== The task ==
Reproduce all of the entries below word for word, leaving out the pictures.
________________
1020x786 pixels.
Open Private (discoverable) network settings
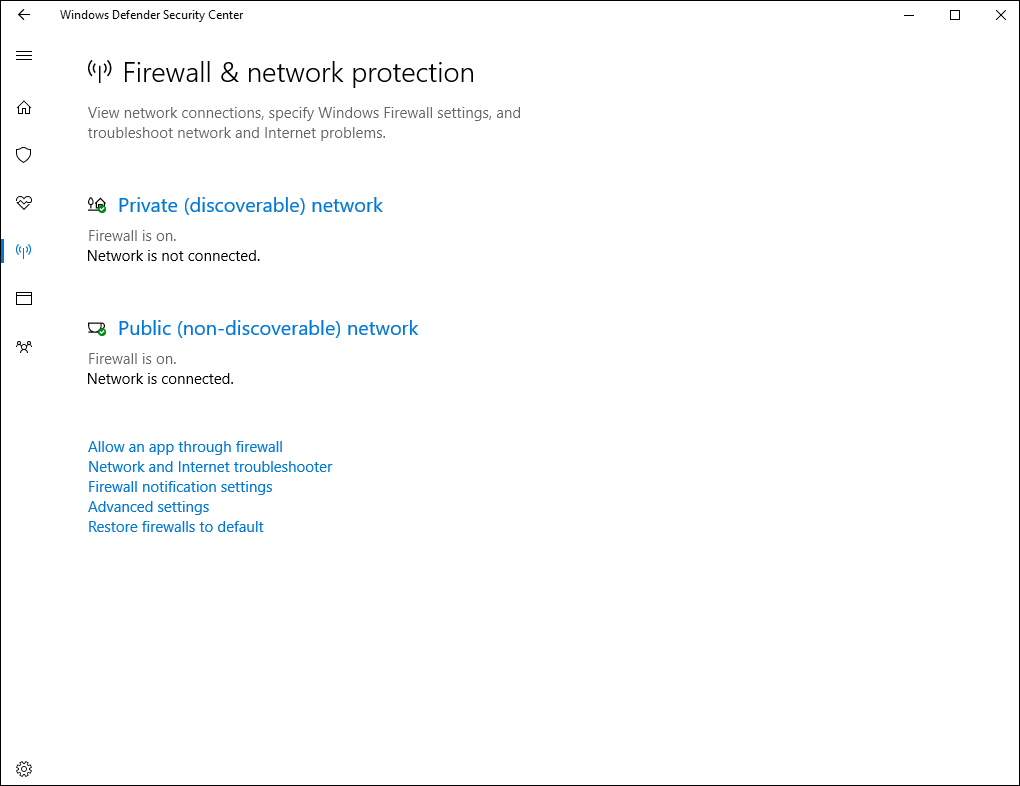click(250, 205)
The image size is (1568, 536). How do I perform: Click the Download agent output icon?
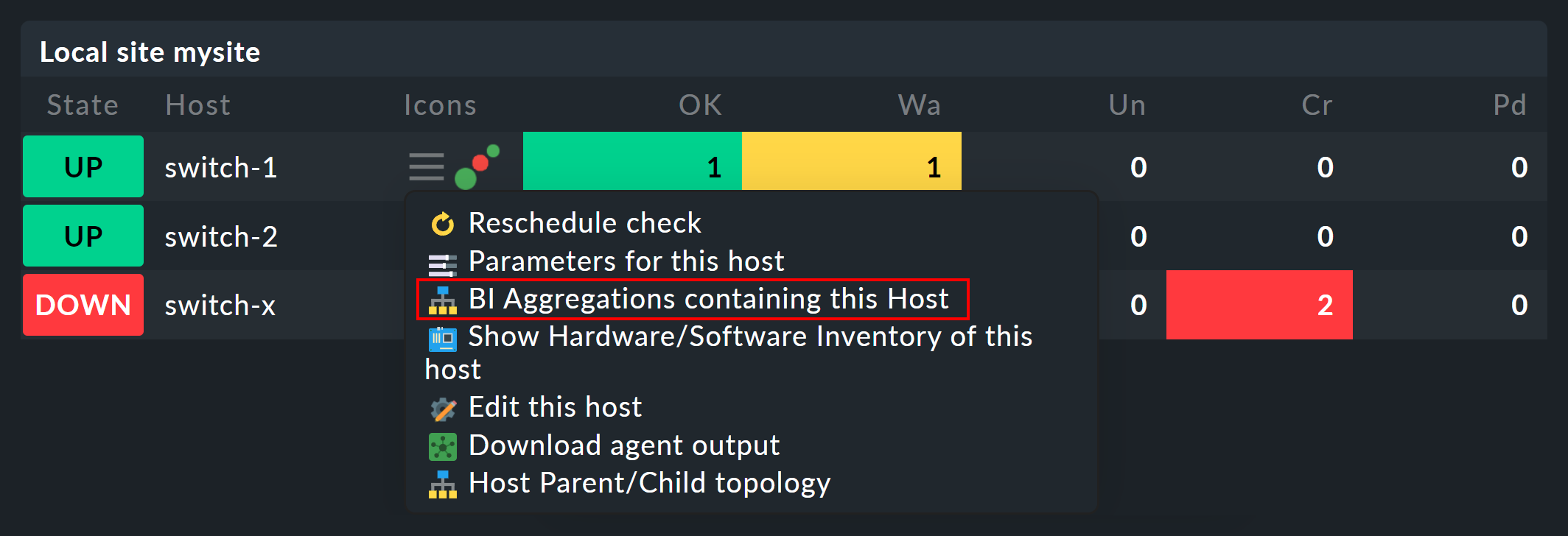(x=443, y=445)
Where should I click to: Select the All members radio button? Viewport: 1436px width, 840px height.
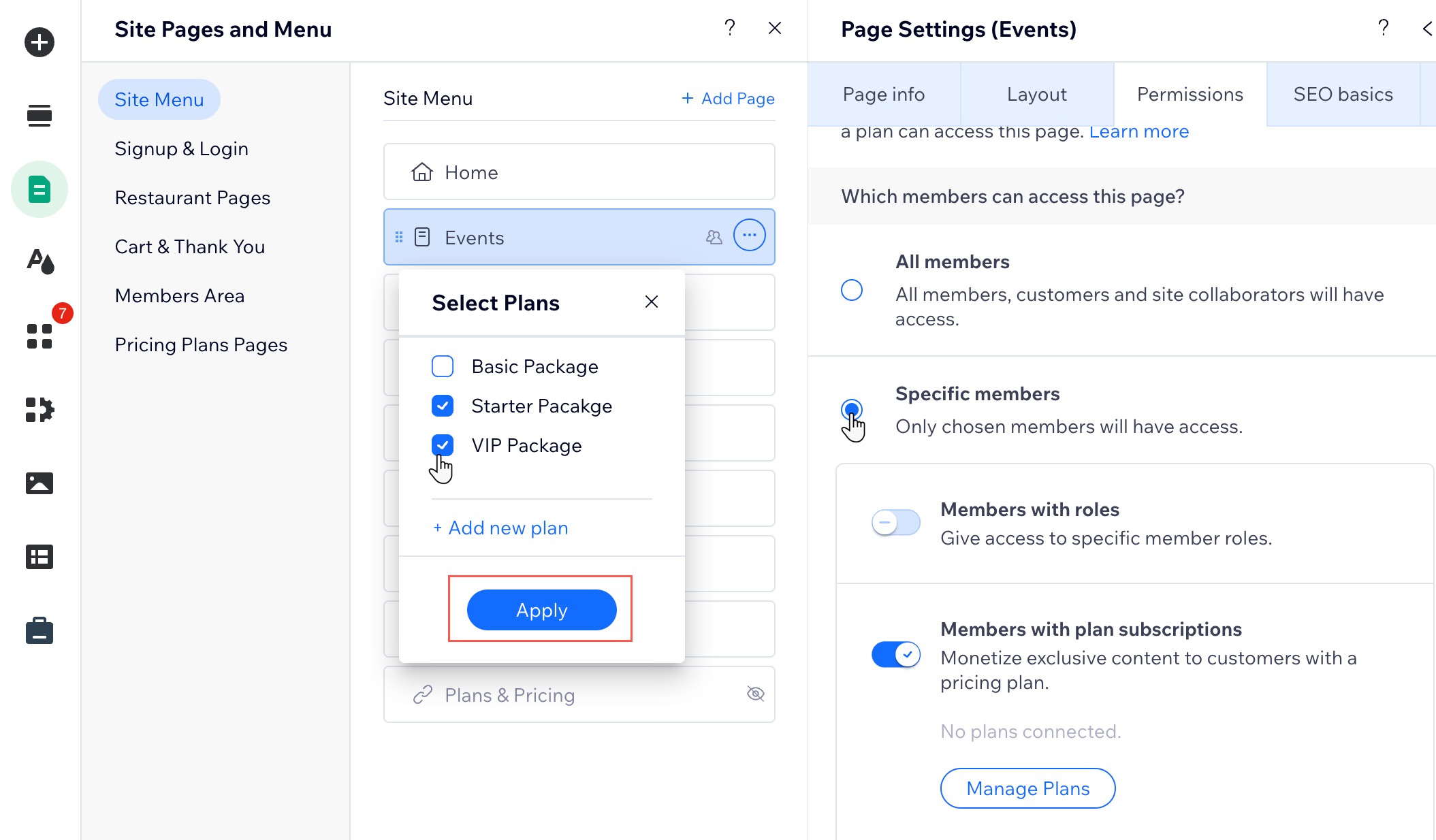click(852, 289)
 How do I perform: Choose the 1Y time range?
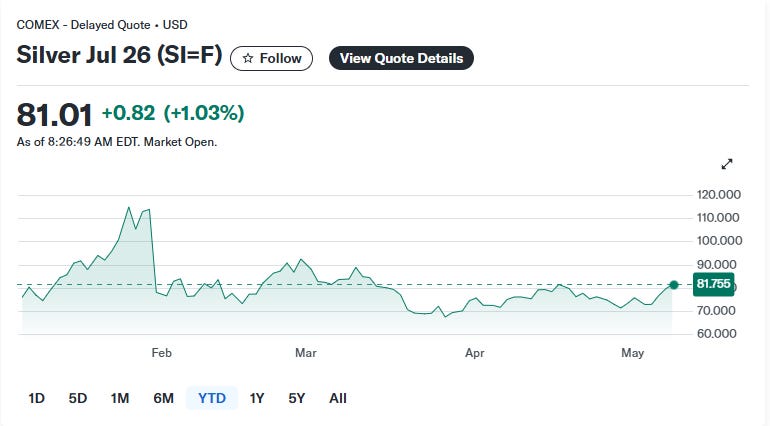coord(257,398)
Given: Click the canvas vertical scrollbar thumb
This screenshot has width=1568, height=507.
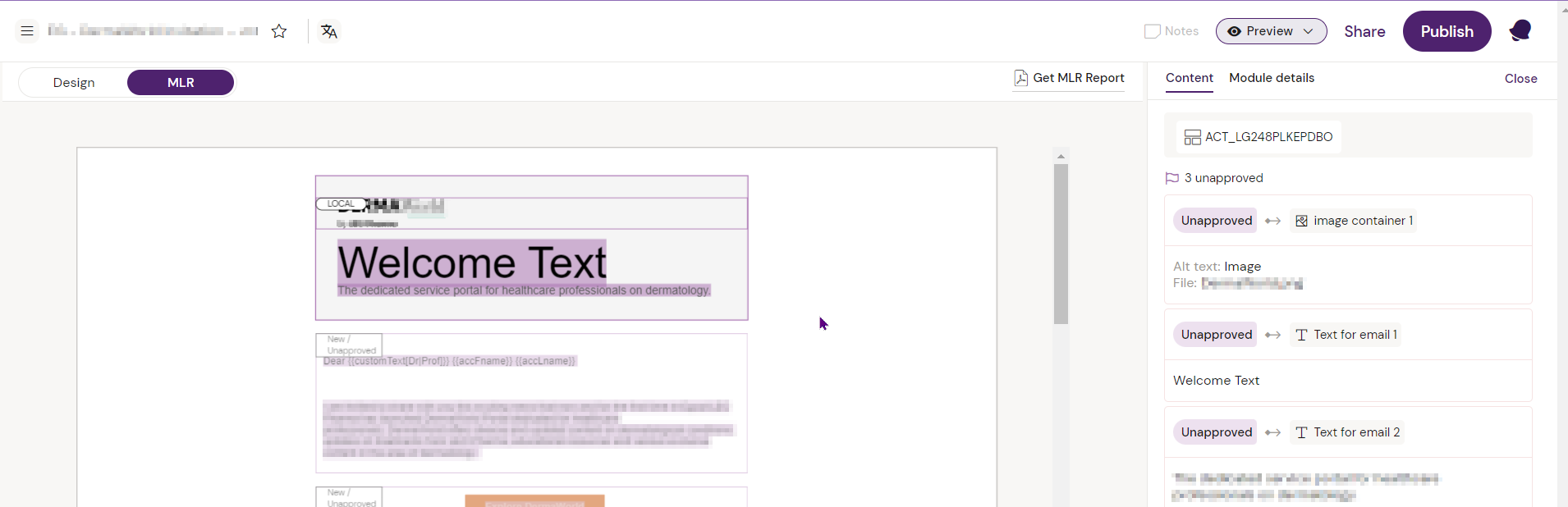Looking at the screenshot, I should point(1061,244).
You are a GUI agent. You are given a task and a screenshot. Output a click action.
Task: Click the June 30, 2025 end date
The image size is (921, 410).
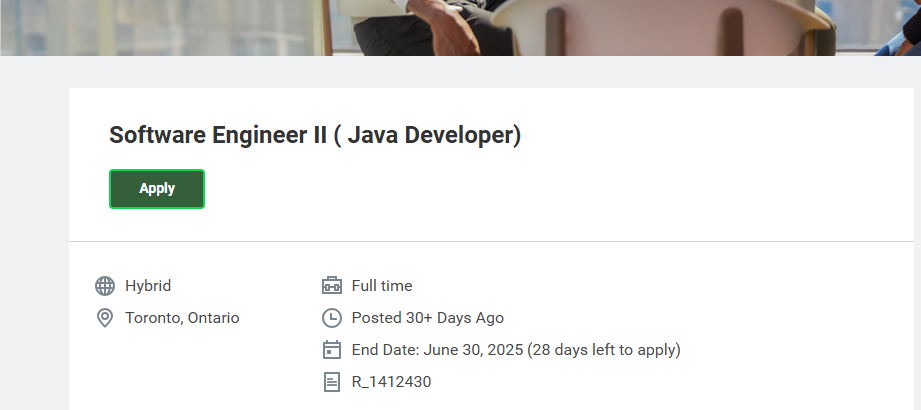click(x=473, y=350)
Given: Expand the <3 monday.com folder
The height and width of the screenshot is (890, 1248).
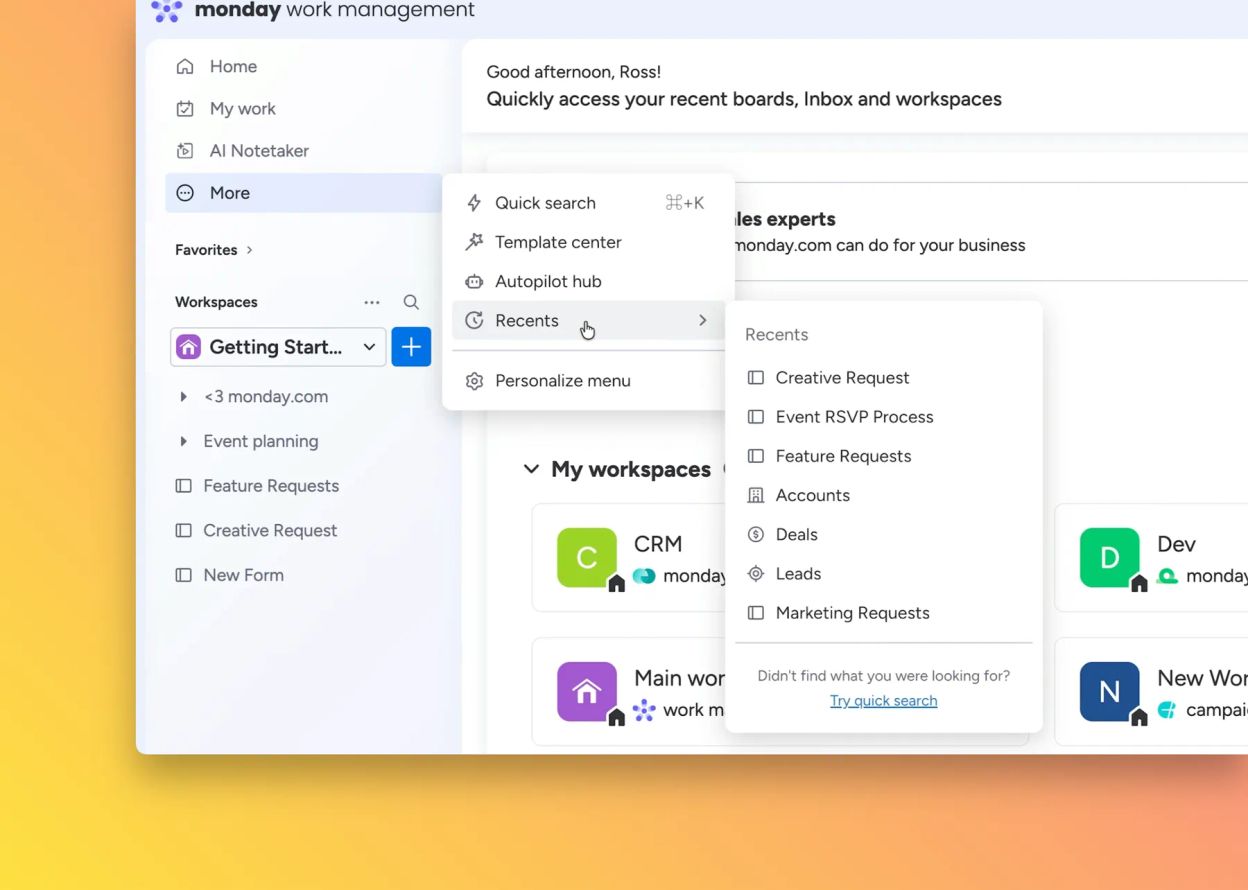Looking at the screenshot, I should click(x=183, y=397).
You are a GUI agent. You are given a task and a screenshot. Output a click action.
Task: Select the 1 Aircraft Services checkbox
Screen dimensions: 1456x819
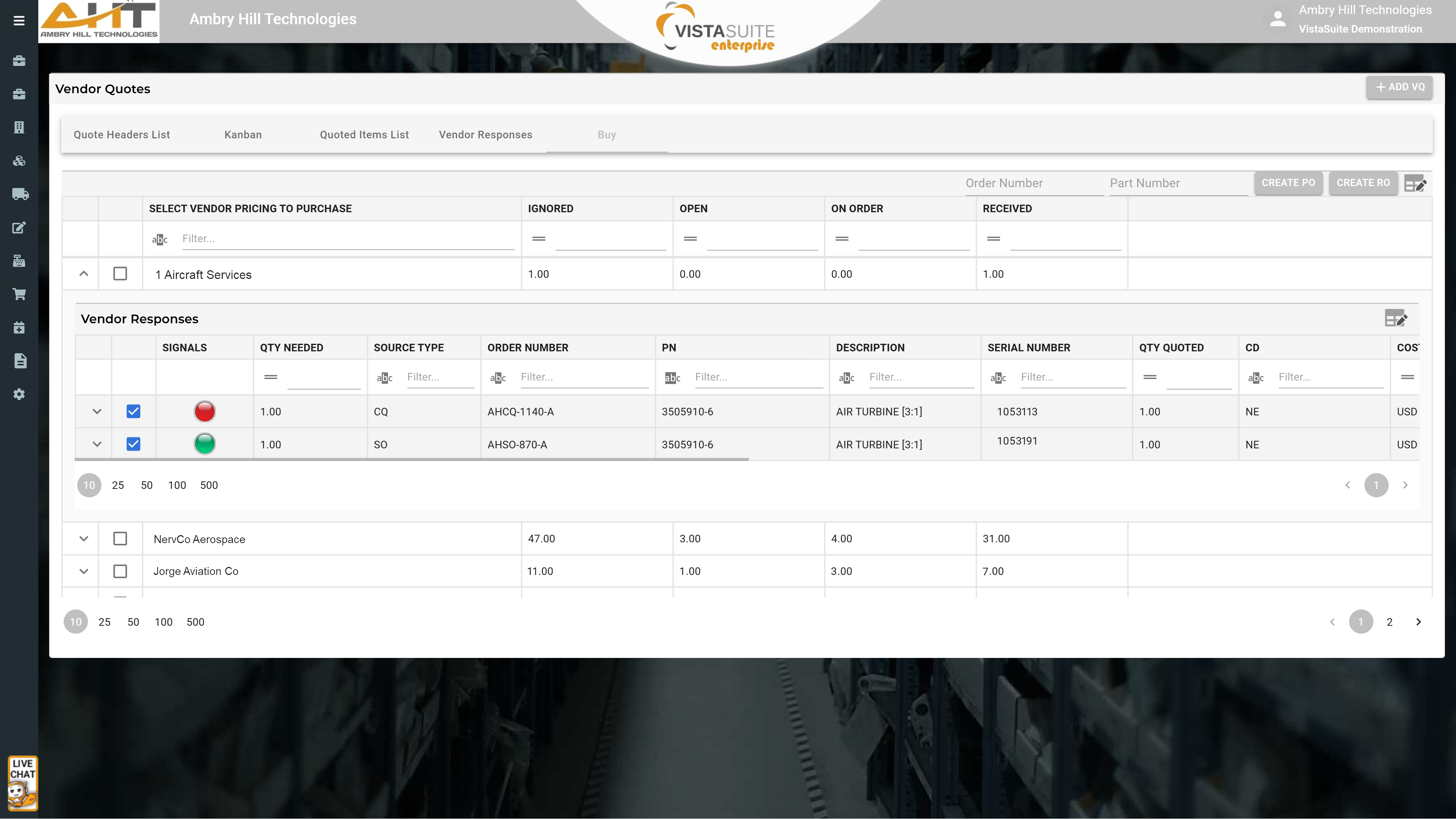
________________
== Worked solution ==
1020x786 pixels.
Open Private (discoverable) network settings
click(250, 205)
The image size is (1568, 536). How do I perform: Click the Download agent output icon?
(x=443, y=445)
Where should I click to: Select the All members radio button? Viewport: 1436px width, 840px height.
click(852, 289)
 How do I perform: Choose the 1Y time range?
coord(257,398)
Given: Click the canvas vertical scrollbar thumb
This screenshot has width=1568, height=507.
Looking at the screenshot, I should point(1061,244).
You are a GUI agent. You are given a task and a screenshot. Output a click action.
Task: Click the June 30, 2025 end date
The image size is (921, 410).
click(x=473, y=350)
Given: Expand the <3 monday.com folder
The height and width of the screenshot is (890, 1248).
Looking at the screenshot, I should click(x=183, y=397).
You are a GUI agent. You are given a task and a screenshot. Output a click action.
Task: Select the 1 Aircraft Services checkbox
Screen dimensions: 1456x819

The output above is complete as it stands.